Beachcombers in Oregon were in for a surprise when they stumbled across an alien-like creature as black as an oil slick with a gaping mouth, needle-sharp teeth and an unnerving array of spikes across its body.
The strange fish they’d discovered – a deep-sea anglerfish called a Pacific football fish (Himantoliphus sagamius) – is so rarely seen that only 31 of them have ever been recorded.
The Seaside Aquarium shared the exciting find on its Facebook page, saying this is the first Pacific football fish they’re aware of being reported in the area.
“They live in the depths throughout the Pacific Ocean, so they can be found off the Oregon Coast but they are rarely seen,” explains the Seaside Aquarium’s Tiffany Boothe. They live in such deep waters, she says, that it’s remarkably rare for them to be found onshore.
Anglerfish are fascinating animals known for their sexual dimorphism. In many species, females are significantly larger than males. When mating, the tiny males clamp onto the female and fuse into her body like a parasite – becoming a tiny portable sperm sack that she can use when she wants to reproduce.
“Using well-developed olfactory organs, they find and fuse themselves to females, eventually losing their eyes, internal organs, and everything else but the testes,” says the California Academy of Sciences.
“The male becomes a permanent appendage that draws nutrition from its female host and serves as an easily accessible source of sperm.”
Life in the deep
According to the Natural History Museum of L.A. County (NHM), which has a Pacific football fish in its collection, these fish live at depths of between around 300m and 1,200m deep. To put that in perspective, the Chrysler building in New York is 319m high while Snowdon, the tallest mountain in Wales, has an elevation of 1,085m.
This part of the ocean is totally devoid of light, which is why the football fish has a strange appendage on the front of its head that looks a bit like a feather duster. This is a bioluminescent lure that it uses to attract prey close enough that it can pounce and wolf them down.
“Food at the depths that these guys peruse can be very sparse, so football fish are not picky eaters. They eat anything that can fit into their mouths,” the Seaside Aquarium says in its Facebook post.
In January 2022, NHM’s Ichthyology Curator William Ludt documented the first instance of biofluorescence in a deep-sea anglerfish. This was a puzzling discovery because biofluorescence usually needs a light source but the depths of the ocean are pitch black.

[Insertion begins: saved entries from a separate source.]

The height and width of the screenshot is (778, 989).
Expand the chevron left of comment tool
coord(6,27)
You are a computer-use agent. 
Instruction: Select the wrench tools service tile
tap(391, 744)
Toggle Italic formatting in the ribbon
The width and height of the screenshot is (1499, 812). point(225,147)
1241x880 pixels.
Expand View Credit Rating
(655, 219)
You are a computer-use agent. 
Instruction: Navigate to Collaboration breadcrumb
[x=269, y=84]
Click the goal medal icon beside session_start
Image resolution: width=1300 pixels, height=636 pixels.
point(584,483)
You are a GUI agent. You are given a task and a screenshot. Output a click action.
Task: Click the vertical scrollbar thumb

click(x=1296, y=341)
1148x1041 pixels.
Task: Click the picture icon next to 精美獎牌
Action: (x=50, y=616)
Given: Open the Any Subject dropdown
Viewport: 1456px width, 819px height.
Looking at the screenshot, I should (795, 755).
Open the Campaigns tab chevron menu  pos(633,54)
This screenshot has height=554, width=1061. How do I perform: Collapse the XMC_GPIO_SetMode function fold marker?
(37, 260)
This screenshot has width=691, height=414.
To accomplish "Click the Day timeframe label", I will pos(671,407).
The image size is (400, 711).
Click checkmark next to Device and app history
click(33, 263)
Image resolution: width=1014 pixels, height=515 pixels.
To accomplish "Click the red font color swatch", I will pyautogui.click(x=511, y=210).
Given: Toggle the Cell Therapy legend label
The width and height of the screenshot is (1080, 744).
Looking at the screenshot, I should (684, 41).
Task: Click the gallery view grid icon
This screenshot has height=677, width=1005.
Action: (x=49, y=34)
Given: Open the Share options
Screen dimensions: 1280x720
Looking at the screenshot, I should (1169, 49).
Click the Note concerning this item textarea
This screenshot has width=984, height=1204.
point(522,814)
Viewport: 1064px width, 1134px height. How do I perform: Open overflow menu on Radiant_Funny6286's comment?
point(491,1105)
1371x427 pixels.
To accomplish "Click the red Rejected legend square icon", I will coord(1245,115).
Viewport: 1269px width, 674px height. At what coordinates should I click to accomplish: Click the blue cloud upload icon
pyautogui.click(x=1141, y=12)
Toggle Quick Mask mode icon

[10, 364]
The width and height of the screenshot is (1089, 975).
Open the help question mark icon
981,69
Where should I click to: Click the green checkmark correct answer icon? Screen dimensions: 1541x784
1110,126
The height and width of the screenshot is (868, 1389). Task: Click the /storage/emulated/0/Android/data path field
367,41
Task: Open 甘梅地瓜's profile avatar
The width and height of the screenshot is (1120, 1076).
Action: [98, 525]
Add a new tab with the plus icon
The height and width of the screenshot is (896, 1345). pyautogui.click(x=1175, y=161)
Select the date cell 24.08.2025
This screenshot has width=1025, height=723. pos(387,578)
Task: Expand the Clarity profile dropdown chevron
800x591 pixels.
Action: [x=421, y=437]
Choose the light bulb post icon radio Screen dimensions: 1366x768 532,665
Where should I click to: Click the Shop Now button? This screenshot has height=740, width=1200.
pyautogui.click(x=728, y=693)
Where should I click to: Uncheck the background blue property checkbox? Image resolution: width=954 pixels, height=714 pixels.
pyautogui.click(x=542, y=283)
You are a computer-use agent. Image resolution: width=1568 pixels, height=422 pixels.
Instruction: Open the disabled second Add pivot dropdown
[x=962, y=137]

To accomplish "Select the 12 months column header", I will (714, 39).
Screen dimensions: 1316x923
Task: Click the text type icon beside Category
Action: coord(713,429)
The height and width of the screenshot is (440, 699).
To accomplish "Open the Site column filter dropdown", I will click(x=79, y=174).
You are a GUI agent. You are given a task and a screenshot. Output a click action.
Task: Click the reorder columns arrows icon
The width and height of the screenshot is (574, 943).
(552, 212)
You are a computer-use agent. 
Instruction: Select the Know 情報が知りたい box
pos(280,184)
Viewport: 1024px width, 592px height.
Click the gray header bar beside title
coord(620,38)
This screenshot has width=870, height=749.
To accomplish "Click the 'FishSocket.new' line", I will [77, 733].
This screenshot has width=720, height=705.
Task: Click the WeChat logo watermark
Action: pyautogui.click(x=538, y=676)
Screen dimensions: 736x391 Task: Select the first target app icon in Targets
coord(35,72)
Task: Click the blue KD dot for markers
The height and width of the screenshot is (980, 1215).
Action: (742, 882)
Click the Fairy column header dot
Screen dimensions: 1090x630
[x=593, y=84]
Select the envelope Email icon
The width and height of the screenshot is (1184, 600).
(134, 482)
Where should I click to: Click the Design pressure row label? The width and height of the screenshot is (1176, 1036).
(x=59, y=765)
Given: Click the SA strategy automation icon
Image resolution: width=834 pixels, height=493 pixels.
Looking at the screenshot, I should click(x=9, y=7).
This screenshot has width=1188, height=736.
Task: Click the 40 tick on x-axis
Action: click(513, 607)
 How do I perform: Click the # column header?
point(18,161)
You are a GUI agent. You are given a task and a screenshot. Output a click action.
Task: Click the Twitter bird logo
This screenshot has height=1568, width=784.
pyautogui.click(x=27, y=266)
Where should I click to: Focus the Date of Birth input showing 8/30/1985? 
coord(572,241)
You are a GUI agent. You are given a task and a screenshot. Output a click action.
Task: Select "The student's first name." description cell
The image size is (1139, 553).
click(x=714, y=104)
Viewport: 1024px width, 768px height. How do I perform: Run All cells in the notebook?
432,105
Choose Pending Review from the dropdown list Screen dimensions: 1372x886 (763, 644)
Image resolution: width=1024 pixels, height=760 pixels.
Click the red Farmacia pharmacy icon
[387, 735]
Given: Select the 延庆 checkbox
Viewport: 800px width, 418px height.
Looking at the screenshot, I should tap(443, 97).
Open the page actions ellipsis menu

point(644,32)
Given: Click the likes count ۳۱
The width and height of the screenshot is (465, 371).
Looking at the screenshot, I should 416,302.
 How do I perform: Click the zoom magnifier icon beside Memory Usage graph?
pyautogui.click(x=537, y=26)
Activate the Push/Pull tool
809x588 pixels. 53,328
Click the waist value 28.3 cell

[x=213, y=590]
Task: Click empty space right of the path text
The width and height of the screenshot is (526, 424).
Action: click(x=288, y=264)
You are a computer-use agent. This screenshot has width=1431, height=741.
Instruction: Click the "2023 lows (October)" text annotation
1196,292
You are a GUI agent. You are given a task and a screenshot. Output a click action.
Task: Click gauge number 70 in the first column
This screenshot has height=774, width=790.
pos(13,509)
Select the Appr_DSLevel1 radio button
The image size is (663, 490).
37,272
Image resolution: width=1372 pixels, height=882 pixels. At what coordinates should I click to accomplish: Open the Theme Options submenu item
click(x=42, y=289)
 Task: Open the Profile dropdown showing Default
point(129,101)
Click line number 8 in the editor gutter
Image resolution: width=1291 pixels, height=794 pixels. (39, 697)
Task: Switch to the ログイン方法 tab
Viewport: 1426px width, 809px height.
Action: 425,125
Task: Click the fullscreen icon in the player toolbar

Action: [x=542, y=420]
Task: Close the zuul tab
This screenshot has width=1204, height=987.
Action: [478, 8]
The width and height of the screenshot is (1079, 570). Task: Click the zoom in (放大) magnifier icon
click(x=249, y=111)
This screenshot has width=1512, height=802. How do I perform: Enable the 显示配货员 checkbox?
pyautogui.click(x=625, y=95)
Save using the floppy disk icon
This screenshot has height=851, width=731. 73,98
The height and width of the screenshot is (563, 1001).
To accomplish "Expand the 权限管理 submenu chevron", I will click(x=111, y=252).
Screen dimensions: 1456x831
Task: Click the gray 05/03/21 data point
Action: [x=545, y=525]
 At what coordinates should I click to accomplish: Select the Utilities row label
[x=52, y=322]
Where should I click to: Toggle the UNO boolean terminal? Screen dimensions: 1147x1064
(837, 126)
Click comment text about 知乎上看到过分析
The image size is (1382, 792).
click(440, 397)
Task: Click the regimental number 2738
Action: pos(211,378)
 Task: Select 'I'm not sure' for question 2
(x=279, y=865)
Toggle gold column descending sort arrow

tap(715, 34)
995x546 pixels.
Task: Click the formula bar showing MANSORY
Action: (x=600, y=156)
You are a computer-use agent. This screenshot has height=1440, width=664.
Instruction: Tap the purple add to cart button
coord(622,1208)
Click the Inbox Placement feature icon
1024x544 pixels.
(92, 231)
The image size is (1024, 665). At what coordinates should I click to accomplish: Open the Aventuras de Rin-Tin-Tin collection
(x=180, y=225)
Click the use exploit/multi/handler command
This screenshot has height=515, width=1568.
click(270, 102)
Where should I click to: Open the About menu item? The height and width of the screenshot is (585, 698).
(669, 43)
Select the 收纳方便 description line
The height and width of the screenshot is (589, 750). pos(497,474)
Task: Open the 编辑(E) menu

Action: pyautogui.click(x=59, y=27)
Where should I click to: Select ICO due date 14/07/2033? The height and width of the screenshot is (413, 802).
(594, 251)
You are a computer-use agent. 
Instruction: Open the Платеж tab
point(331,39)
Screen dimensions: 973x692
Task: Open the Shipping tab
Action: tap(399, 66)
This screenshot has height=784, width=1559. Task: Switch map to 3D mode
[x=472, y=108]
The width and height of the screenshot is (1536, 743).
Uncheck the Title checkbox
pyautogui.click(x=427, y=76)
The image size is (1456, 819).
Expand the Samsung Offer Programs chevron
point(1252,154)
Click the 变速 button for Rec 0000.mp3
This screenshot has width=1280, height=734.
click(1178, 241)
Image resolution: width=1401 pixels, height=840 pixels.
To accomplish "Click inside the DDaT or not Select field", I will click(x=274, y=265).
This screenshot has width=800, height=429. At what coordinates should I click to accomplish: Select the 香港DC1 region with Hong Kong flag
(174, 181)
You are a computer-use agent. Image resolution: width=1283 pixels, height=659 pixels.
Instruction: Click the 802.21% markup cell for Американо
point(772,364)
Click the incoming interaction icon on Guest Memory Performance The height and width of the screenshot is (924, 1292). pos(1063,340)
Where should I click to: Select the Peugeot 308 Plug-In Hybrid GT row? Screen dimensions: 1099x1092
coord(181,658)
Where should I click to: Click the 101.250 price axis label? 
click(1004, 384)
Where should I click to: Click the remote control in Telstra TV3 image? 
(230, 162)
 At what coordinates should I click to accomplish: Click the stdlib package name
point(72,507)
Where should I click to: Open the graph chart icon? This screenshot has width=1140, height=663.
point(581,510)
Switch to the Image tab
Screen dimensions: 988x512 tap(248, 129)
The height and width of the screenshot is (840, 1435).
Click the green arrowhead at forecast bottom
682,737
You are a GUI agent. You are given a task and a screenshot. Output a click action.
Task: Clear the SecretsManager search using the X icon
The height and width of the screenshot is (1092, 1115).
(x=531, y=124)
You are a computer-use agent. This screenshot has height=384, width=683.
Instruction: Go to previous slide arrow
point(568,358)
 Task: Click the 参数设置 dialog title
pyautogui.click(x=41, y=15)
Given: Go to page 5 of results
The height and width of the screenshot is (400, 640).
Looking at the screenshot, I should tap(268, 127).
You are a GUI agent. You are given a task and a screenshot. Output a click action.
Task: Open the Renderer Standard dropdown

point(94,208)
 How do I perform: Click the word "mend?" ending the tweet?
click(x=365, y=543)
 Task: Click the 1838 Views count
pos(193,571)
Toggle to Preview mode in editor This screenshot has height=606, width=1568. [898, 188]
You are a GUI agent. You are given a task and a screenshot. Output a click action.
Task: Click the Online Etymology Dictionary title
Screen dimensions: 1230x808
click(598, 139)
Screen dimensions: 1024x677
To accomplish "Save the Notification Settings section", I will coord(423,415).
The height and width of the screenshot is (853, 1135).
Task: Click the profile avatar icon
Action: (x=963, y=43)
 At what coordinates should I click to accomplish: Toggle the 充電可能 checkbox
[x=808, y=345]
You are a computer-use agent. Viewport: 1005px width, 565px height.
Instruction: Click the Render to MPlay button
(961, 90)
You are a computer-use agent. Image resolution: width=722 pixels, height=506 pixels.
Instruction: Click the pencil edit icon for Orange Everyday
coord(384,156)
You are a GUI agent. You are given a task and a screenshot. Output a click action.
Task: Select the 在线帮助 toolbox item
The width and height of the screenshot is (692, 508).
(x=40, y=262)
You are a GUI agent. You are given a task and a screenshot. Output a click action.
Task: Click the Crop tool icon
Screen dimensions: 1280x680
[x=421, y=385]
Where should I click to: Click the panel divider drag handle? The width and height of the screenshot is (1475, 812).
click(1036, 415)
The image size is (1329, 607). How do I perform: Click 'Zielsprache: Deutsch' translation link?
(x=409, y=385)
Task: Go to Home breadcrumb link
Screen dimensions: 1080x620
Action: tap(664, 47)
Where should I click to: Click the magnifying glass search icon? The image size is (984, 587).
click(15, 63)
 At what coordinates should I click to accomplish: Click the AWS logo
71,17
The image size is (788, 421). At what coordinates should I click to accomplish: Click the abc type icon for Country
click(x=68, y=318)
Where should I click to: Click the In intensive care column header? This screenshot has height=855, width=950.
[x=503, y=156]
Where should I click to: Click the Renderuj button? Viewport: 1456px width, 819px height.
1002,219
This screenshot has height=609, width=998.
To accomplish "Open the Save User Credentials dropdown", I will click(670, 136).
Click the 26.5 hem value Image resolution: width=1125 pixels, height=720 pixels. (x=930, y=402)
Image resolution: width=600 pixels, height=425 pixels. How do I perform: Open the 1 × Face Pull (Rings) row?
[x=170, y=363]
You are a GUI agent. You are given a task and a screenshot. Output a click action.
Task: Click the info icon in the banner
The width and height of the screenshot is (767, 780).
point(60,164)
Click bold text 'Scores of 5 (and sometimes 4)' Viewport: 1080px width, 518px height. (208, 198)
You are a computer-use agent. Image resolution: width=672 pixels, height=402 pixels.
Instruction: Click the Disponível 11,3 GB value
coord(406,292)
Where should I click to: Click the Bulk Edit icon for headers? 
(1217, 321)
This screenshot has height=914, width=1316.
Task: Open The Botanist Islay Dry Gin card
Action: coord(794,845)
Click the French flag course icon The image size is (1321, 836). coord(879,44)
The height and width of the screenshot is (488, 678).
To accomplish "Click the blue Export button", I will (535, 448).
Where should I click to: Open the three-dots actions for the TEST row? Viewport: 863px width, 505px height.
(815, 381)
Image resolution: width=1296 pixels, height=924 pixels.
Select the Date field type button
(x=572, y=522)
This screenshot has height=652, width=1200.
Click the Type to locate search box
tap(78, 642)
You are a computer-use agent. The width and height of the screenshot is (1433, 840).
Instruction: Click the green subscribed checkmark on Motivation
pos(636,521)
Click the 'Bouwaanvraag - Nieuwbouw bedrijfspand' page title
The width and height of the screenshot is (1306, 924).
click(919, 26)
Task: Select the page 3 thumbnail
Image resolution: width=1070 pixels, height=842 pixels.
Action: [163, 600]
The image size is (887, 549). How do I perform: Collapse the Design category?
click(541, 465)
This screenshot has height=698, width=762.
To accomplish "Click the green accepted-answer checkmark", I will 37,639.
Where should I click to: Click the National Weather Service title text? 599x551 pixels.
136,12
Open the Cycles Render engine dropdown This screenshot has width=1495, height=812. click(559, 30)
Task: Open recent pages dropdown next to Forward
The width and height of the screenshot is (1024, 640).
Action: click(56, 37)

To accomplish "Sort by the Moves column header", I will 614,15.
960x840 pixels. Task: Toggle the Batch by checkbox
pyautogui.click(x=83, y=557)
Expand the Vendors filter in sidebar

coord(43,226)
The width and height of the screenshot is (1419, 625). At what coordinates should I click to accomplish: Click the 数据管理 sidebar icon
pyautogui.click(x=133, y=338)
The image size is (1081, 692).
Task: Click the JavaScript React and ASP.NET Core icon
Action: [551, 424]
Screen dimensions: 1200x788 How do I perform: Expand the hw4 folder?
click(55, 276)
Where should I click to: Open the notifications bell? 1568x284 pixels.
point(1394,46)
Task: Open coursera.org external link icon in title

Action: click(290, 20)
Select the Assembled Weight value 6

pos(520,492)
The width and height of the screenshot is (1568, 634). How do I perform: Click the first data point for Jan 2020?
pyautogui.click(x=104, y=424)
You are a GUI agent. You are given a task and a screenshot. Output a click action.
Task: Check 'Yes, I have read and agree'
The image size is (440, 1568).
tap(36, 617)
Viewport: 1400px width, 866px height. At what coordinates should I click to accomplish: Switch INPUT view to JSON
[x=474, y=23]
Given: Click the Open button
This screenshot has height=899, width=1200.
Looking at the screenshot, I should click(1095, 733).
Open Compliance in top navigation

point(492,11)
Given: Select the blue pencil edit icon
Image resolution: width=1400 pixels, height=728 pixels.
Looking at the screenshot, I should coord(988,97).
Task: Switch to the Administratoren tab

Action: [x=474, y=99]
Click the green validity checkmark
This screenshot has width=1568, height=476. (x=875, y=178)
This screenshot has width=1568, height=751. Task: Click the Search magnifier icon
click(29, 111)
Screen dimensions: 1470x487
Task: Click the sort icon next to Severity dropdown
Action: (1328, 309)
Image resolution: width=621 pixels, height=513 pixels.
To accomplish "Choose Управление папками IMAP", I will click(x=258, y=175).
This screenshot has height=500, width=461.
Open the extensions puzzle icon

"What seems to be occurring is that the light produced by the bioluminescent lure (which occurs due to bioluminescent bacteria) is enabling this biofluorescence,” he explains. The combination of bioluminescence and biofluorescence in deep-sea animals is thought to be rare. However, discovering this in a Pacific football fish could hint that the phenomenon is more common than scientists previously believed.
Understanding why this anglerfish might have biofluorescence is tricky, says Ludt. “It may allow the anglerfish to have a more enticing and complex lure to attract prey or mates in the cold, deep depths of our world’s oceans."
While many museums would have been itching to get this rare specimen into their collection for further study, the fish was left where it was found. “The folks who found the fish did not want it to be picked up. They wanted it to return to nature, which is unfortunate because it was such a rare specimen,” says Boothe.